Most Helpful Customer Reviews

12 of 14 people found the following review helpful By Silea TOP 1000 REVIEWERVINE VOICE on October 15, 2011
Format: Hardcover Vine Customer Review of Free Product ( What's this? )
While this book is ostensibly about the wide variety of ways different cultures address death and corpses, shaped by the author's experience of her father's death, it's really quite the other way around. Every aspect of this book is about her father's death, through the lens of various other cultures. It's a travelogue, sorted not chronologically but by death ritual category. Burying, burning, mummifying, it's all in there, but never more than a stone's throw from the core of the issue: a woman facing her own mortality after the death of her father.

While the author includes intricate details about the rituals themselves, she somehow steers clear of any emotional or philosophical depth. The meaning behind the rituals is explained with a sort of clinical detachment, the barest of broad strokes to explain the significance of the intricately detailed pyre or brightly colored coffin.

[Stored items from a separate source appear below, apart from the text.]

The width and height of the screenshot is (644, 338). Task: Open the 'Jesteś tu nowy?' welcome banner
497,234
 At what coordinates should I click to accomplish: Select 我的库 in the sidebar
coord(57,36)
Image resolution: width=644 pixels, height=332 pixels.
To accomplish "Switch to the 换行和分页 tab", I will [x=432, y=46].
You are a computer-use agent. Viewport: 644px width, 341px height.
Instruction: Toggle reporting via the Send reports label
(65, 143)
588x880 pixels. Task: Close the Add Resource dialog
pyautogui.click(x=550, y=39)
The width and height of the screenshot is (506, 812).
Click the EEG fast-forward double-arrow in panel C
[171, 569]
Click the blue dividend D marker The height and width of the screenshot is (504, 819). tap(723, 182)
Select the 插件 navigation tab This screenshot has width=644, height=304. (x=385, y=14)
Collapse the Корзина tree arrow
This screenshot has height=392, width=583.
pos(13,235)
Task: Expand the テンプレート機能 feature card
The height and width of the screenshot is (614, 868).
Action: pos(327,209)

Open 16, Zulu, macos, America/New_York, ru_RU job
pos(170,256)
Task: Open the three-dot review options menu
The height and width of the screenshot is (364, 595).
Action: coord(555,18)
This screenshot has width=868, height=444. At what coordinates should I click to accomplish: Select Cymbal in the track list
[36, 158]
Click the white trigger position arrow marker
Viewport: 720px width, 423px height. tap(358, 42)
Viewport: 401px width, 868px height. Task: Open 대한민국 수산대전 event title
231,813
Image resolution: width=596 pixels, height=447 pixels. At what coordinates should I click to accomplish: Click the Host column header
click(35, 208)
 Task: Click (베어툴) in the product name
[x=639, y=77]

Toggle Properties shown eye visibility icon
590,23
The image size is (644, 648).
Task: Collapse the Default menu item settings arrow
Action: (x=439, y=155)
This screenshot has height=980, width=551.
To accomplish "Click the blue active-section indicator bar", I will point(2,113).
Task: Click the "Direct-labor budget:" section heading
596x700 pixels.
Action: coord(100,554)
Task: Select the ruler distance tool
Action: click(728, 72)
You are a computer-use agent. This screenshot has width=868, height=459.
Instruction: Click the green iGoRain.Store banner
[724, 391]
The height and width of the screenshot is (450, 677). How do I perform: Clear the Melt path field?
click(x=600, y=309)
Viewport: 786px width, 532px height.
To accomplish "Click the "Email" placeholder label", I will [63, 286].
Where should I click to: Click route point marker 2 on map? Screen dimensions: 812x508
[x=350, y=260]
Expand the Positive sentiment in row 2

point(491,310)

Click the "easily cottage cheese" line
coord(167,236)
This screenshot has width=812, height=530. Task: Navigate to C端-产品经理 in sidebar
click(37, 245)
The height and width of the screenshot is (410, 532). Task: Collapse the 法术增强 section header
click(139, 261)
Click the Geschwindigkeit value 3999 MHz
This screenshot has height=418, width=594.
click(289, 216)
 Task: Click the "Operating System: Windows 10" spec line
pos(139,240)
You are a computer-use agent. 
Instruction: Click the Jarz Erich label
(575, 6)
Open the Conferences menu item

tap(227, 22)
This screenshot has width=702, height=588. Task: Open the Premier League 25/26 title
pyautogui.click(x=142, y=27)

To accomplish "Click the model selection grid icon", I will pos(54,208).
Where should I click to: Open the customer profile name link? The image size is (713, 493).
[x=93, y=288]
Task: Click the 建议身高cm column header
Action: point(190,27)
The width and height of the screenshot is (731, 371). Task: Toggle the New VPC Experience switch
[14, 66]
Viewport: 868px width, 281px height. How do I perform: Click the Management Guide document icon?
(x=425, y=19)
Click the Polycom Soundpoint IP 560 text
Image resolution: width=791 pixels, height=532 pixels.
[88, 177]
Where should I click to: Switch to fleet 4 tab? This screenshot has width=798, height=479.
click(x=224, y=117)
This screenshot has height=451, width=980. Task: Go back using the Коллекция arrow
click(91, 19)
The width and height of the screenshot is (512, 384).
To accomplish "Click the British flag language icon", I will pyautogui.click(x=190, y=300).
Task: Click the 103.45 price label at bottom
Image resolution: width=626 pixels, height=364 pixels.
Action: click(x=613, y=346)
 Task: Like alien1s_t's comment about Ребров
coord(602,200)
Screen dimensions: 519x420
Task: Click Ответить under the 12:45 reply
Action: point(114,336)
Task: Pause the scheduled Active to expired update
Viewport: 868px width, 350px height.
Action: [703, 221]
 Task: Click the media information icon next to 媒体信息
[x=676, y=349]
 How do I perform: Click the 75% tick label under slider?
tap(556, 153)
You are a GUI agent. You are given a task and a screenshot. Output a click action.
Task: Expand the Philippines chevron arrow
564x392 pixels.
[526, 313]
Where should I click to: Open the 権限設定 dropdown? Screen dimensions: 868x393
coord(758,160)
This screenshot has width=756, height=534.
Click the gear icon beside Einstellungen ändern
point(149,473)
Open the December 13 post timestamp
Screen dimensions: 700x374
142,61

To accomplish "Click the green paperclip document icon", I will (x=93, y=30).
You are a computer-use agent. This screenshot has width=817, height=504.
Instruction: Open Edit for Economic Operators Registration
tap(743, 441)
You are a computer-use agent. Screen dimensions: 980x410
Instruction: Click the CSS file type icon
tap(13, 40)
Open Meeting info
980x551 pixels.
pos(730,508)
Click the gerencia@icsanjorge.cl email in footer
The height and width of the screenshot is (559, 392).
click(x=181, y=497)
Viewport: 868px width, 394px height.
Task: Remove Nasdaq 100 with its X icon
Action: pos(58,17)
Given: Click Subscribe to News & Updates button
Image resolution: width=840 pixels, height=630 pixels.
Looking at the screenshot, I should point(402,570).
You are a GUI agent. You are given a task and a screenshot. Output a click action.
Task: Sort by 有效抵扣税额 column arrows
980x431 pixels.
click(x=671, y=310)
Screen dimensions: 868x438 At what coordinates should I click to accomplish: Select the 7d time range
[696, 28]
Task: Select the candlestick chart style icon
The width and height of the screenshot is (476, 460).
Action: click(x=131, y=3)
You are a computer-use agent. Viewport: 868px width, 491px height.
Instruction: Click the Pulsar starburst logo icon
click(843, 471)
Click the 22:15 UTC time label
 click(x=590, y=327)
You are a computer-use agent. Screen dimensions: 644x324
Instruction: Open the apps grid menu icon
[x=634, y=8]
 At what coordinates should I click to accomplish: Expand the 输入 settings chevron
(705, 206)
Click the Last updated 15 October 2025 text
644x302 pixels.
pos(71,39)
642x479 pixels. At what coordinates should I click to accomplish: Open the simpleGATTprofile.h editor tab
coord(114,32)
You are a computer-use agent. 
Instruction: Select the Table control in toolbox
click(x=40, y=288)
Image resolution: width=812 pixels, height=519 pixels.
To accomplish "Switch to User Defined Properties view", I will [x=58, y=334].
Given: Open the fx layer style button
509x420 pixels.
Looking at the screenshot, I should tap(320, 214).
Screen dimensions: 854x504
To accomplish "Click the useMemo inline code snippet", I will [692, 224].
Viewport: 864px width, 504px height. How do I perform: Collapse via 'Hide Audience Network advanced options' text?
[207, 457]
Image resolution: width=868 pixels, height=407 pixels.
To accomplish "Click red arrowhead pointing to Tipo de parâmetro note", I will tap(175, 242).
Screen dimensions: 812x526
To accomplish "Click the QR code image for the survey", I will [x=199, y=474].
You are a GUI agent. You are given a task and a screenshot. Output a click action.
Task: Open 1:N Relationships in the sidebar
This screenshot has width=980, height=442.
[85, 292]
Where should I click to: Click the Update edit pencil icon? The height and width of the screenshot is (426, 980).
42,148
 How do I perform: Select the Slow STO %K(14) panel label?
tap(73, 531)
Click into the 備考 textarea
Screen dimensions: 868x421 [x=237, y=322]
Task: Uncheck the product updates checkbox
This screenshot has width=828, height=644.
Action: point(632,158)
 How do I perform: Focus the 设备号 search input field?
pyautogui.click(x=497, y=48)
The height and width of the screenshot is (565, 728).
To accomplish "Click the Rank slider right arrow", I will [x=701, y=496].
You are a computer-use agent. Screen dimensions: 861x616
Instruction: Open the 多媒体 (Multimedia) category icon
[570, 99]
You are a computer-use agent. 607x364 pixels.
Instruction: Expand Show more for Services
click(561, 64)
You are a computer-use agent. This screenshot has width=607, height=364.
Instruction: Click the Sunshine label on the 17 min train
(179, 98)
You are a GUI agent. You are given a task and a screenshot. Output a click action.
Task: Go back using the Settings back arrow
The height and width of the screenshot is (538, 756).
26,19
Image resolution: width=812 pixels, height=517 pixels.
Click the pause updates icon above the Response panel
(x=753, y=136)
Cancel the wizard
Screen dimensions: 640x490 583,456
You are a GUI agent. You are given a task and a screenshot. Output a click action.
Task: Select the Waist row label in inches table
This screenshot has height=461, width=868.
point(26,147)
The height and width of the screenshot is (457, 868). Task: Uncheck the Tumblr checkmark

The organization of the book can be a bit frustrating at times as well. Cultures that share a type of death ritual share a chapter, but rather than being presented in sequence, the reader finds themselves tossed randomly between them with little rhyme or reason. The narrative lurches from the embalming chemicals and stainless-steel rectangular coffins of mainstream US burials to the colorful and creative coffins of Ghana, and back again. The description of immolation in the enormous and intricate pyres of Bali switches, with no notice whatsoever, to a documentation of the much more functional funeral pyres of India. From one paragraph to the next, it jolts back to the splendor of a Balinese funeral. While the intention is clearly to juxtapose the two extremes, it doesn't do so in a coherent way.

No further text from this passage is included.